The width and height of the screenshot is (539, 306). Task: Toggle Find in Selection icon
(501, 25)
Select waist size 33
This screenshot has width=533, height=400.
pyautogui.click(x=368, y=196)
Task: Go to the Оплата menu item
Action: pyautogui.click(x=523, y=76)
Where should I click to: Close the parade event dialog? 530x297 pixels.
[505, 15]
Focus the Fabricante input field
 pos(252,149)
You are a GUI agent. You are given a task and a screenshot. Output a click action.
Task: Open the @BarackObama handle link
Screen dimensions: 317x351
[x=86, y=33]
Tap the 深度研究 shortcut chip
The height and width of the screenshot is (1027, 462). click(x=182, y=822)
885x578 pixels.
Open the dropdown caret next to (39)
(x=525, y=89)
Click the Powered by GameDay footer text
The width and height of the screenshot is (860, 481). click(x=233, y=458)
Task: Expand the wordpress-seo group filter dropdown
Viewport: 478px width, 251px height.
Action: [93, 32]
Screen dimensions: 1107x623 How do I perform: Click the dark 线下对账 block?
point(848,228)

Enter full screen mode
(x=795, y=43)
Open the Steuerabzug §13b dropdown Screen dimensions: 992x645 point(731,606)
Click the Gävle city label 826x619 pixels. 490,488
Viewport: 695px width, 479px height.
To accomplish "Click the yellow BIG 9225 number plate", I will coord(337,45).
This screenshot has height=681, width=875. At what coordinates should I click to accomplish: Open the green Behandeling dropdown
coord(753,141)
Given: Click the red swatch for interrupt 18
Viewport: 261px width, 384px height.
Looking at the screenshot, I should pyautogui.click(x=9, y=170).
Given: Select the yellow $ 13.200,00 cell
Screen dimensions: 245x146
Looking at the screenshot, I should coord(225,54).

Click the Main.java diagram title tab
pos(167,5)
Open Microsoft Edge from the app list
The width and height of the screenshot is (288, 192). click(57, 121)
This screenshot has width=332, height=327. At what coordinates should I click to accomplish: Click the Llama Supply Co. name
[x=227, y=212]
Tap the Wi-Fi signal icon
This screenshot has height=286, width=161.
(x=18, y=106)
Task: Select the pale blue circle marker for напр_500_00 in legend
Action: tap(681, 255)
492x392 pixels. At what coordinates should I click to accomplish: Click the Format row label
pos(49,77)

▶ [Task statement] Find every line above that includes the word "yellow" and report only how many there are.

▶ [Exercise solution] 2